Show you are an authority.

A lot of bloggers are uncomfortable with this point because they feel like they’re tooting their own horn.

To show you’re an authority on a subject means you have to get other people to say you’re an authority, and then point out that they said so. You aren’t bragging; you’re pointing out the truth. How you say it matters, of course, so stay humble.

One way I showed you I have the authority to speak about writing popular blog posts is that I mentioned my blog was a Technorati Top 100 blog. It shows that someone else with credibility recognized me as an expert.

I also could have told you how many readers Quick Sprout has. There must be a reason so many people like the blog, right?

People won’t think you’re bragging if you don’t force your accomplishments on them. Look for ways that feel natural.

You might have seen blogs with “As seen in” sections that display the logos of important companies and media sources. This is another way to show you have authority, as well as testimonials from readers and clients.

Care about your readers.

One of the biggest lessons I learned from starting two blogs and several companies is you have to care about people, and show them that you do.

I love reading blogs where I can feel the writer’s concern for me. I try to do that on Quick Sprout. One obvious way to do this is to bring attention to the people who helped you succeed.

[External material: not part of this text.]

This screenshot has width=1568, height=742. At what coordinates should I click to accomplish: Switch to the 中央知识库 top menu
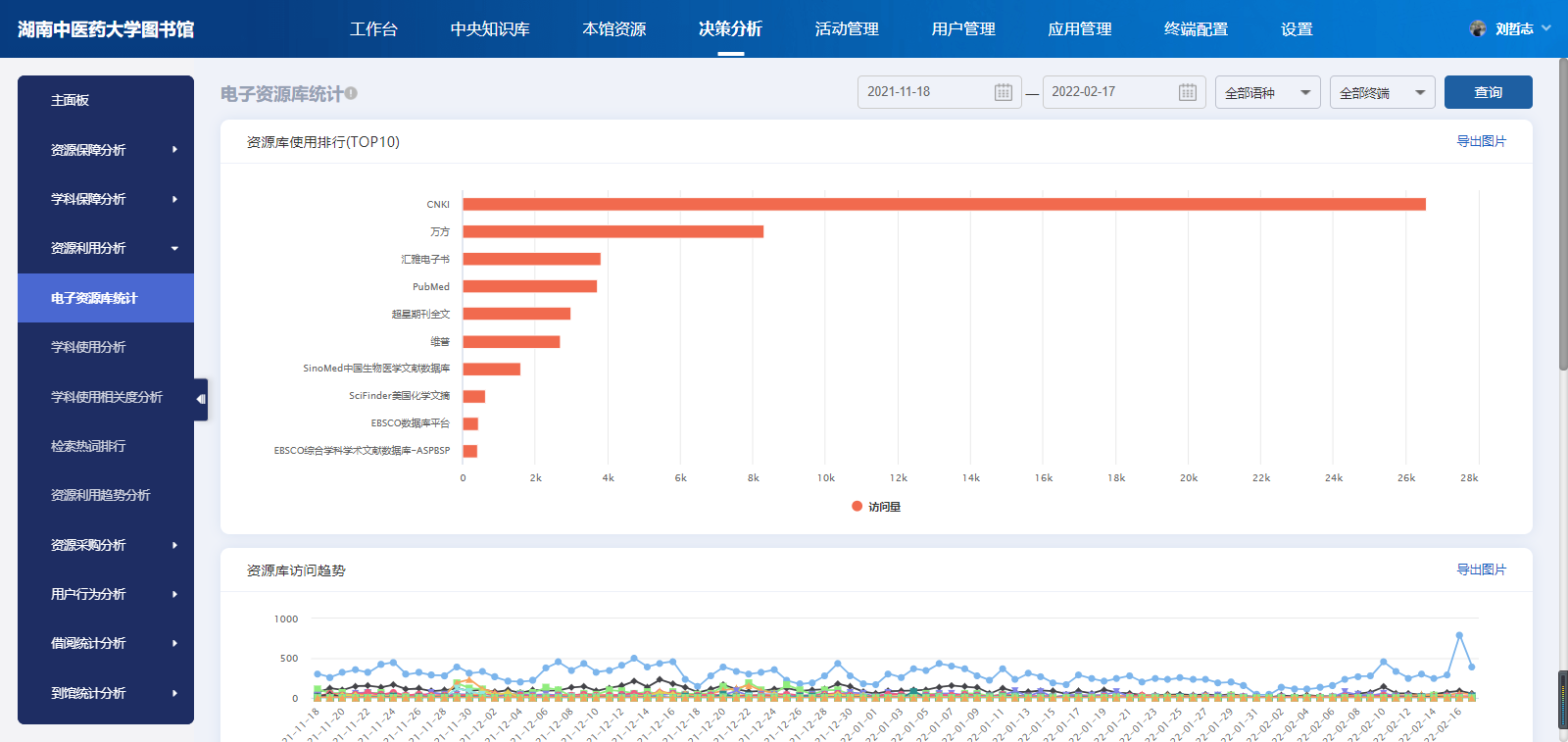(490, 28)
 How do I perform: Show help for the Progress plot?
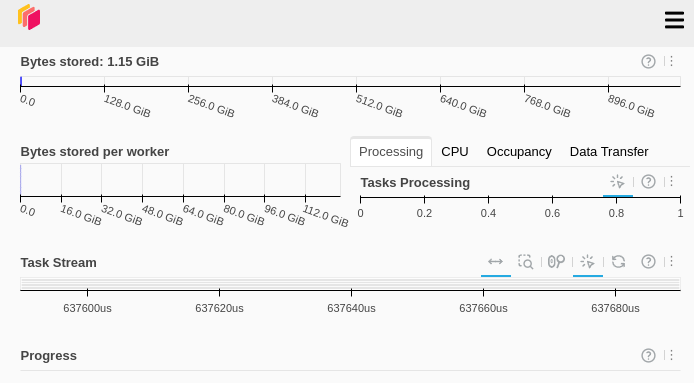point(648,355)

If truly care about people—including your readers—you will try to learn new ways to improve your posts so you can help more people. That is certainly a good recipe for success!

There is a lot of competition in the blogosphere, and it’s easy to get frustrated when your blog can’t get the attention it deserves. Be patient and use these tips. I’m certain you will start to write popular blog posts on a regular basis.

What advice do you have for people who want to write popular posts?